What we need - as if our lives depended upon it - is a way of getting warnings earlier. But to do that, we need data describing the oceans comparable to the data we take for granted describing the continental U.S. This is because the oceans cover 70% of the Earth's surface and, thereby, have the equivalent impact on Earth's weather that Microsoft has on the microcomputer software market. But because the oceans lack the telecommunications network and highly distributed measurement stations we have on land, we have vastly less real-time information on the oceans.

What we need is the equivalent of a Distant Early Warning system² for weather that can take into account data from the oceans. This problem is a tough one to solve. Satellites have a hard time obtaining measurements of many variables on and under the surface of the ocean. Virtually all measurements to date have been taken by ships sailing out, deploying a few buoys into the water, collecting them, and sailing back, spending limited amounts of time monitoring -- and in limited areas. Furthermore, very little of the data is joining the worldwide data network in real time, which is what is needed to improve weather forecasts.

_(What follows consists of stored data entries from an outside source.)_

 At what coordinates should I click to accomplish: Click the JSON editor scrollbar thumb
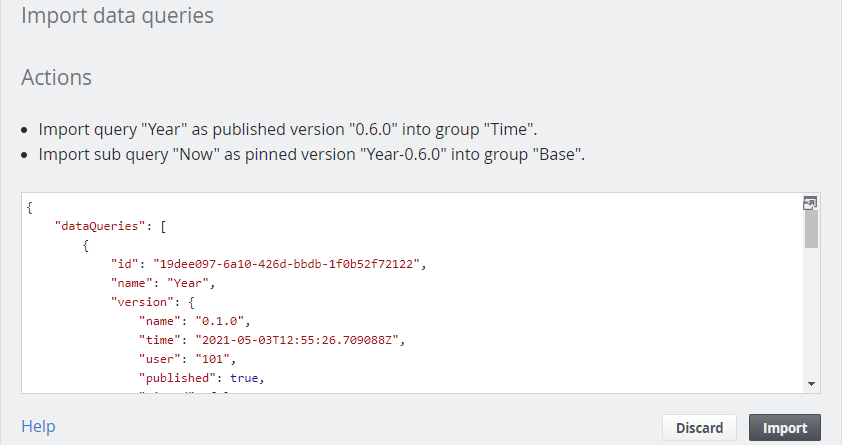[x=811, y=229]
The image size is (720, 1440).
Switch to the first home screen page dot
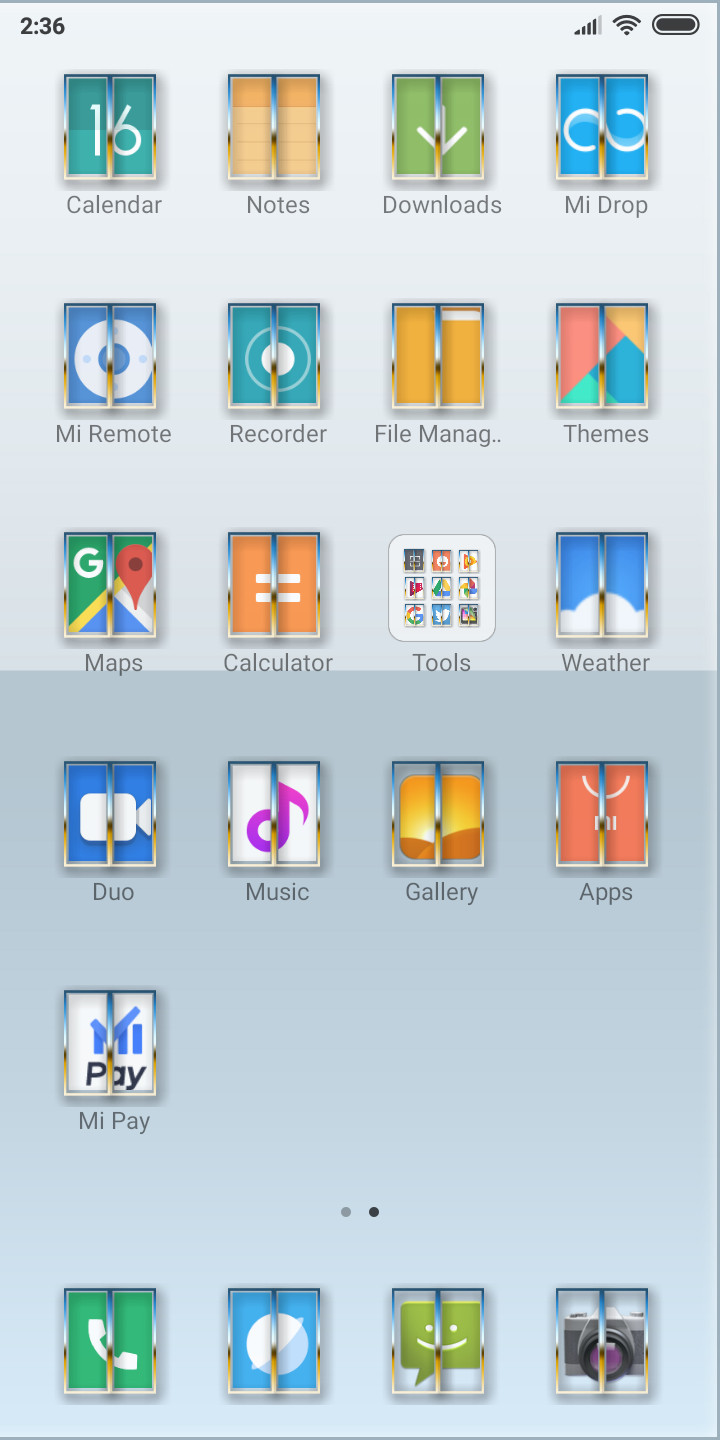tap(346, 1212)
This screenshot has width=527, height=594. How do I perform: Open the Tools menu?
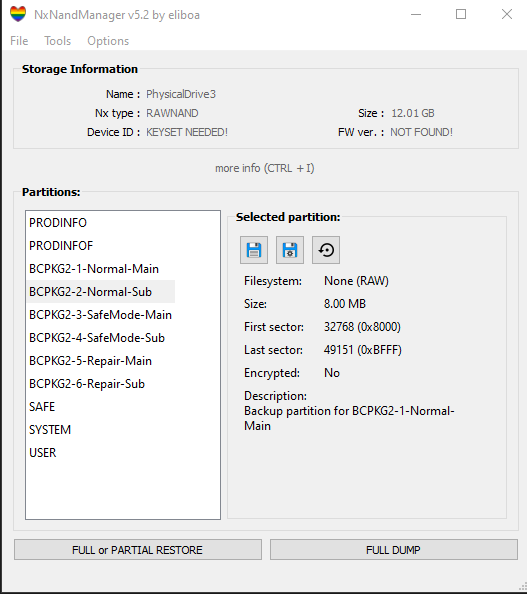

We need a better system that covers much more of the world and takes continuous measurements, coupled with a telecommunications system that can give current readouts, so that we can understand what happens before, during, and after weather events. The same goes for monitoring geophysical phenomena.

One of the leaders in the Calit² SensorNets Living Laboratory is helping drive an ambitious plan to do just that. Prof. John Orcutt, the president-elect of the American Geophysical Union and Secretary of the Navy/Chief of Naval Operations Oceanography Chair, has conducted research, raised funds, and is taking action. Orcutt is of the spirit --and even shares the physique -- of big, bearded, burly men like Zebulon Pike who mapped the American West and set up outposts to warn and protect settlers.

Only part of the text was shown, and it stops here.